Active Exploitation of a Zero-day Vulnerability in Chrome Web Browser.
Google has released a security update to address a zero-day vulnerability (CVE-2022-4135) in their Chrome Web Browser. The vulnerability is reportedly being actively exploited.
Successful exploitation of the vulnerability could allow attackers to overwrite the application's memory to manipulate its execution path, resulting in unrestricted information access or arbitrary code execution.
Chrome users are advised to upgrade their browser to version 107.0.5304.121 for macOS and Linux, and version 107.0.5304.121/.122 for Windows to mitigate potential threats. Users are also encouraged to enable automatic updates in Chrome to ensure that their software is updated promptly.
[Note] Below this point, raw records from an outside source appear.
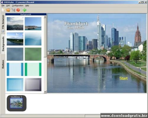148x118 pixels.
Task: Select the vmMenu 1 thumbnail
Action: 17,103
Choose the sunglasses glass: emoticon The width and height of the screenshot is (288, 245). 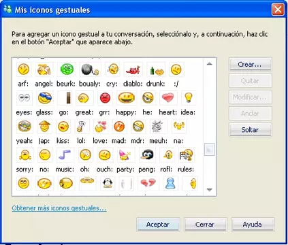click(44, 98)
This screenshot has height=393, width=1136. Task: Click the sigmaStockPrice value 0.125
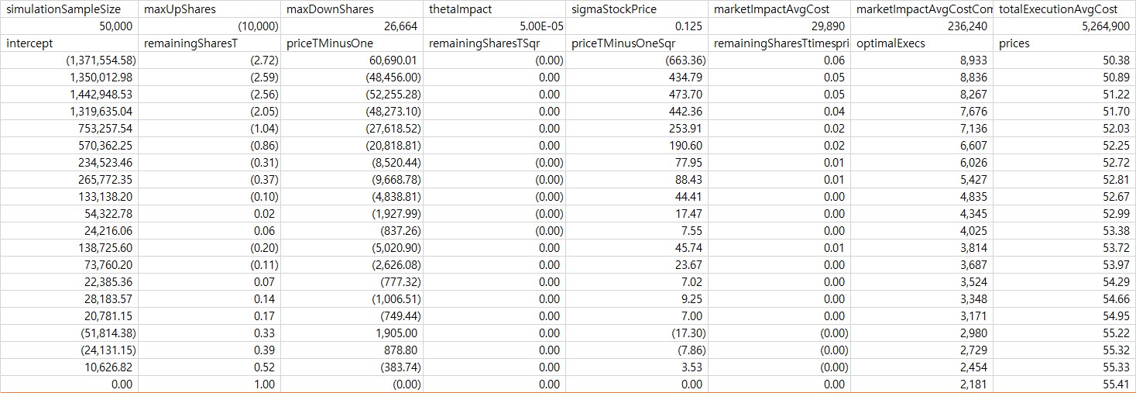coord(637,26)
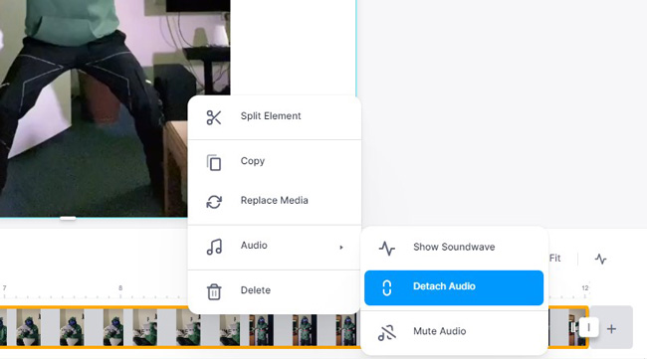Toggle Show Soundwave in the submenu
The width and height of the screenshot is (647, 359).
[x=454, y=247]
Users of Chromium-based browsers (e.g. Microsoft Edge, Brave, Opera, Vivaldi, etc.) are also advised to apply relevant fixes as and when they become available.
The previous seven zero-day fixes are:
- CVE-2022-3723 – October 28th
- CVE-2022-3075 – September 2nd
- CVE-2022-2856 – August 17th
- CVE-2022-2294 – July 4th
- CVE-2022-1364 – April 14th
- CVE-2022-1096 – March 25th
- CVE-2022-0609 – February 14th